Design and construction
- Architect: Charles Luckman
- Developer: Tishman Speyer Properties

= AmTrust Financial Building =

Commercial skyscraper building in Cleveland, Ohio

AmTrust Financial Building, formerly known as McDonald Investment Center, Key Center and the Central National Bank Building, is a commercial high-rise building in Cleveland, Ohio. The building rises 308 feet (94 m) in Downtown Cleveland. It contains 23 floors, and was completed in 1969. When first constructed, the tower stood as the fifth-tallest building in Cleveland. The architect who designed the building was Charles Luckman.

==History==

===Central National Bank===
In 1965, Central National Bank decided to build a new headquarters on the flank of the Erieview Plan (created by architect I.M. Pei). Central National Bank was one of Cleveland's largest banks of the 1960s. With growth in banking, Central National Bank needed space for a new tower. In 1966, demolition of the 6-floor Ellington Apartments (which had caught fire in 1960) began. In 1967, ground was broken for the 23-story red bricked edifice. It was designed by Charles Luckman of the New York City-based The Luckman Partnership architectural firm. In 1969, the Central National Bank Tower officially opened.

In late 1977, some bricks fell off the Central National Bank Building, with no fatalities. In 1979, engineers found a problem with an additive used in the brickwork mortar, Dow Chemical's Sarabond. Subsequently, the Central National Bank sued Dow Chemical in 1980 and won their case. Brickwork remodification took over two years to complete. The building has almost 2,000,000 bricks which all had to be resealed.

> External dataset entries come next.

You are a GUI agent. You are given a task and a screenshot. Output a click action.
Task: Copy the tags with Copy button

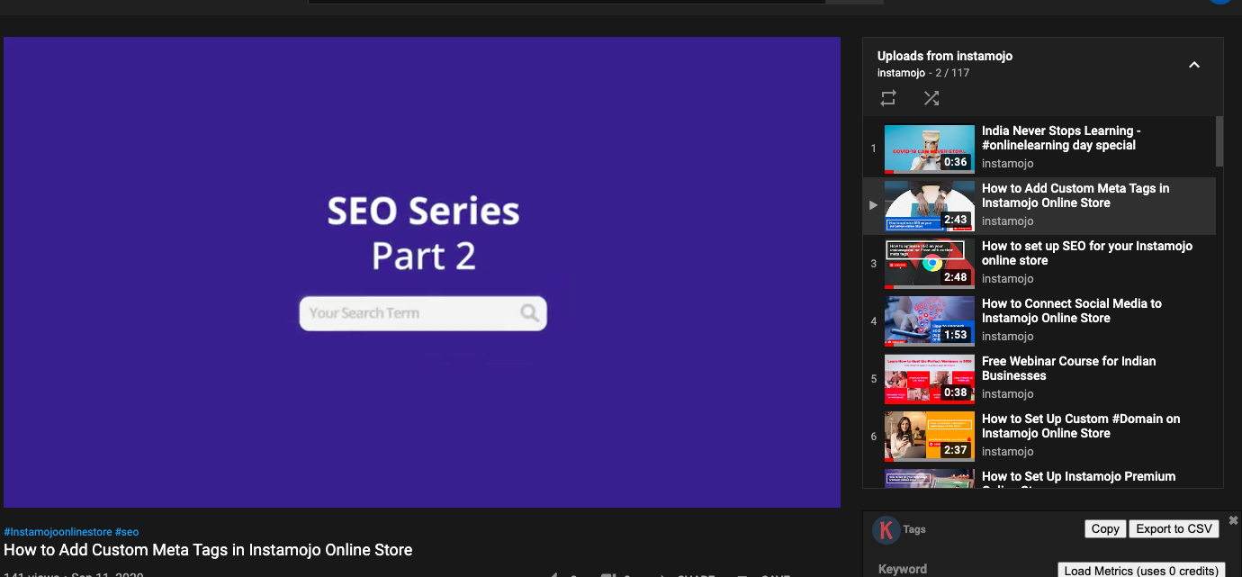(x=1104, y=529)
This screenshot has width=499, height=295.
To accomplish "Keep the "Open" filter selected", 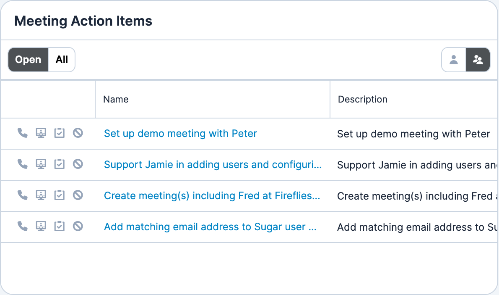I will (28, 60).
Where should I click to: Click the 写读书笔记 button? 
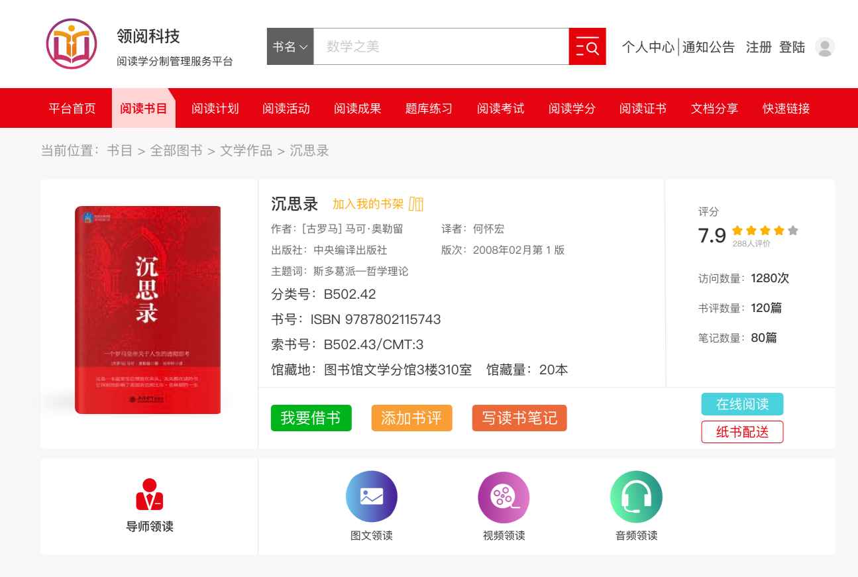[519, 418]

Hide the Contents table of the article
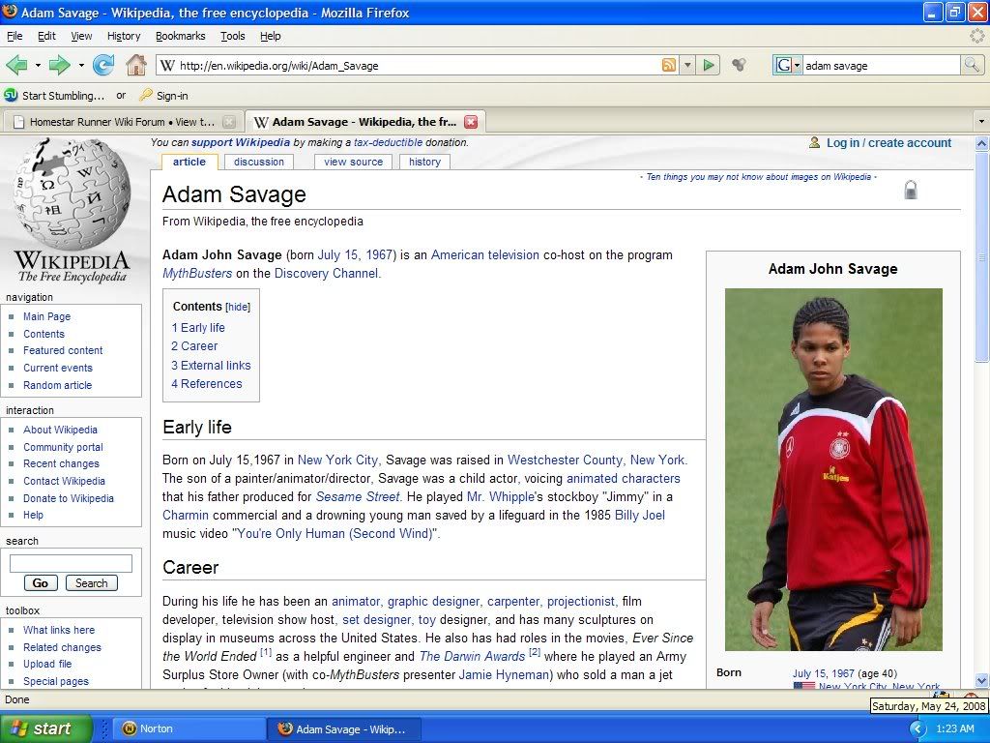[238, 307]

===McDonald & Co. Investments===
In 1986, Society Bank bought out Central National Bank and its assets. In 1991, McDonald & Co. Investments bought the tower, which placed its "McD" logo on the top of the building. KeyCorp bought McDonald in 1998, which added its skeleton key onto the new McDonald Investments logo and the building became known as the "McDonald Investments Center." In 2004, KeyCorp management creating a functional unit and rebranded McDonald as "McDonald Financial Group," precipitating another new logo to be placed on the top of the building. However, the building remained McDonald Investments Center. The building was acquired by IPC US Real Estate Investment Trust, a Toronto-based firm in July 2002 for $45M.

===UBS===
In 2007, McDonald was sold to Swiss-based UBS, causing the building to be renamed to Key Center. In February 2007, new signage was placed on the street level. UBS will have a Cleveland Office in the building. In June 2007, an electronic stock and news ticker was installed giving people on the streets news and business information, as in New York City's Times Square.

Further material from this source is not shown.